カルヴァーズは摩天楼の街を眺めながらつぶやいた。

石造りのビルの谷間を飛び交う箒乗りの魔法使いたち、ビルの壁面に掲げられた巨大な広告には、新作の魔法帽をかぶった華やかなファッションモデルが楽しそうに舞う。


「こうやって改めてみると、新しい魔法の生まれる街って感じがしますねえ」


ヒューコも街を眺めながら吐息交じりに言う。


「ノクターン・フェスティバルの会場は?」


「毎年、天樹広場です。ウルズ通りを北へ直進、学院通りにぶつかったら東へ2キロ、ウルトラビンズストリートまで行ったらすぐ近くです」


「絶好調だな、ヒューコ」


「朝っぱらから三回も叫びましたからね」


さ、行きましょう、とヒューコは石畳の歩道を陽気に歩き始める。歩道には、蔦系の魔法植物が絡まった街灯が等間隔に並んでいる。中にはキャンディーの色をしたカラフルなキノコが生えているものもあり、つやつやと光沢のある笠を鏡代わりに使って、髪型を整える中年の魔女もいる。


「それで昨日もあの魔法を創ってたんですか?熱中してたってことは何か進展でも?」


街を闊歩しながらヒューコは訊ねる。

カルヴァーズは露店に並んでいる菓子を眺めながら「いいや、全然だめだった」と答える。


「魔法を創るってのはなかなか思い通りにいかないな。俺がどんなにアイデアと知力を持って追い求めても、理想には到底たどり着かない。まるで嫌われているようだよ」


「かっこよく言ってますけど、要約すると・・・」


「死にかけただけ」


アハハッとヒューコが笑う。カルヴァーズもそれにつられて噴き出した。

黄色のブリキのタクシーが近くに停まる。魔導書の新刊を抱えている男と、毒々しい色の魔法薬を飲んでいる若い魔女を乗せて、まっすぐに伸びたウルズ通りを走っていく。その光景がほかのブリキの車に混ざって見えなくなるまで、カルヴァーズは目で追った。
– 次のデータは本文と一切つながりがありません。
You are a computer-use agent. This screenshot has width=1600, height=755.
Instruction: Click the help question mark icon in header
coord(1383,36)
「水蒸気がすっかり晴れて、遠くまでよく見渡せますね」


カルヴァーズの視線を追ったヒューコが言う。


「もうすぐ8時半だからな。そのうち酔っ払いが地下から上がってくるぞ」


「アンサー・タウンの亡者たちの活動時間ですね」


『アンサー・タウン』は、街の地下にある巨大な地下空間だ。

昔、怪物ミノタウロスを討伐して開放された迷宮で、今では飲食や遊技場、風俗が立ち並ぶ眠らない街となっている。夜間、アンサー・タウンから発生した大量の水蒸気が、広い範囲で地上に霞をつくるのだ。おまけに水蒸気は油や臭いを含む。その水蒸気を避けて、人々は高層階に住む。この街に高い建物が多い理由の一つだ。
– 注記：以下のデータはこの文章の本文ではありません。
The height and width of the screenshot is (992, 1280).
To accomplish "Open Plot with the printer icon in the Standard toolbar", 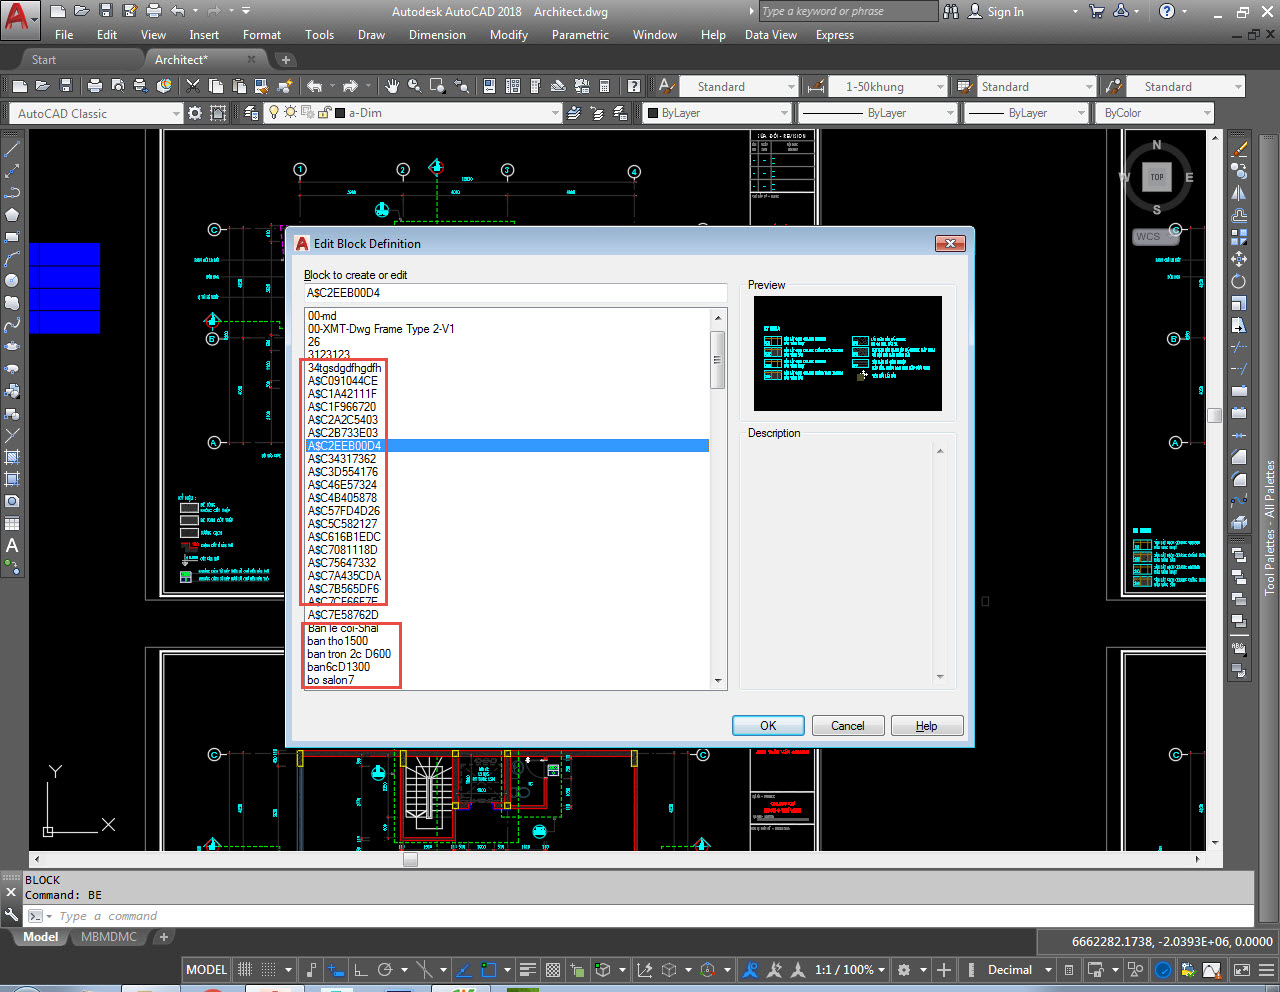I will point(95,87).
一階に店を構えた店主たちが開店準備のため、水蒸気で汚れた店先をモップで磨いている。いや、モップが磨いている、というべきか。モップたちは生き物のように勝手に動いて、汚れを見つけてはとびかかる。


「わわっ!濡れちゃう濡れちゃう」


ヒューコが楽しそうに水を振りまくモップとじゃれる。


「元気がいいな。ブラシ目もきれいだ」


店主が、すみませんな、と言葉でいう割にどこか嬉しそうな笑みを浮かべながらやってきた。


「閉店後はもっぱらこいつらの世話で大忙しさ。休む暇がないよ」


「とてもかわいいです。・・・頑張って働いてね」とヒューコはモップをいとおし気になでる。

モップたちに別れを告げ、しばらく歩いてまたヒューコが足を止めた。


「ここの店も前から気になっているんですよねー」


目移りするヒューコが、魔法薬専門のダイナーカフェの立て看板を眺めながら言う。

俺はどこでもいいぞ、というと、「ダメです、屋台屋台・・・」と顔を振ってまた歩き始める。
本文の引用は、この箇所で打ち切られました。